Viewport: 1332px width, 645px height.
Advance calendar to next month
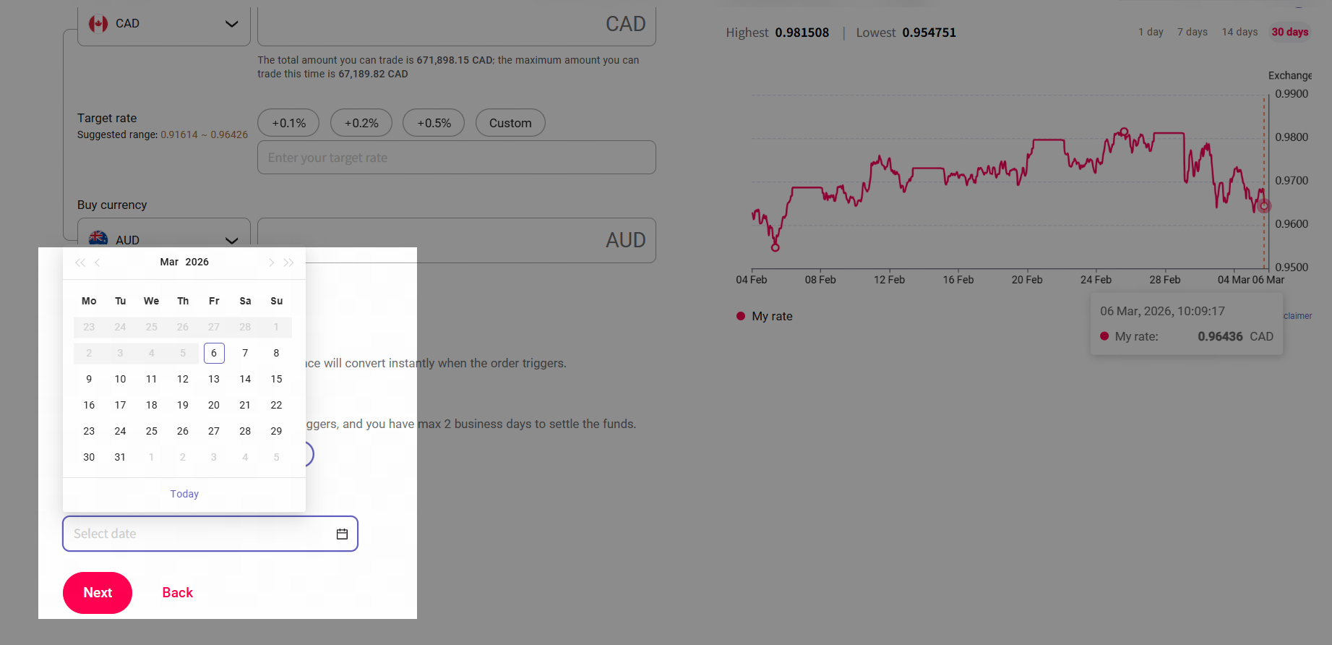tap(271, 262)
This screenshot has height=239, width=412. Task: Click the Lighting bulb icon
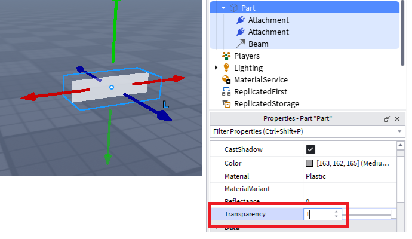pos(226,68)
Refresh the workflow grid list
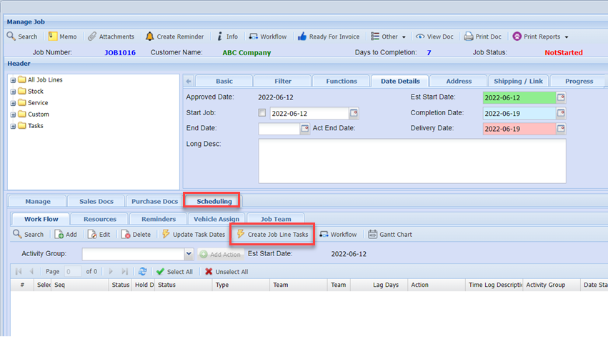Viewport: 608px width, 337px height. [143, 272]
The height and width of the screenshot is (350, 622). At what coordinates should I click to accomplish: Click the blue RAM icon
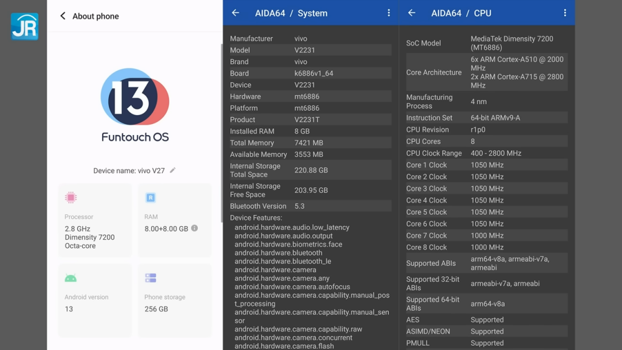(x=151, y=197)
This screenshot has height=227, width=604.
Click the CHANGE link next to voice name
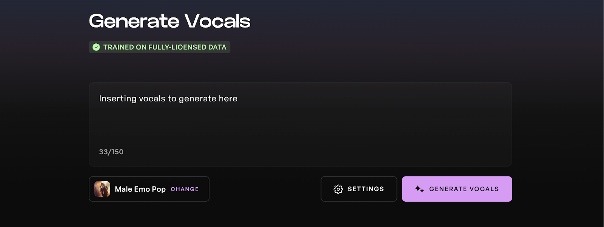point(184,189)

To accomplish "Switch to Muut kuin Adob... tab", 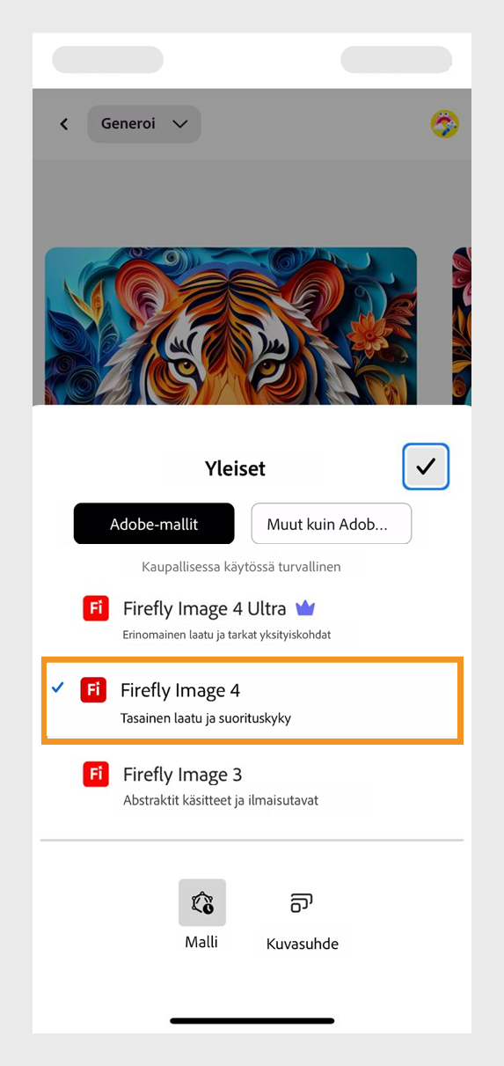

::::::::::

**What to do**. Apart from the images, the entries above must be returned without alteration.

**Answer to this exercise**.
Viewport: 1332px width, 645px height.
Advance calendar to next month
tap(271, 262)
This screenshot has height=239, width=412. Task: Click the Lighting bulb icon
pos(226,68)
Refresh the workflow grid list
Viewport: 608px width, 337px height. [143, 272]
The height and width of the screenshot is (350, 622). At what coordinates should I click to accomplish: Click the blue RAM icon
(x=151, y=197)
This screenshot has height=227, width=604.
Click the CHANGE link next to voice name
point(184,189)

To accomplish "Switch to Muut kuin Adob... tab", 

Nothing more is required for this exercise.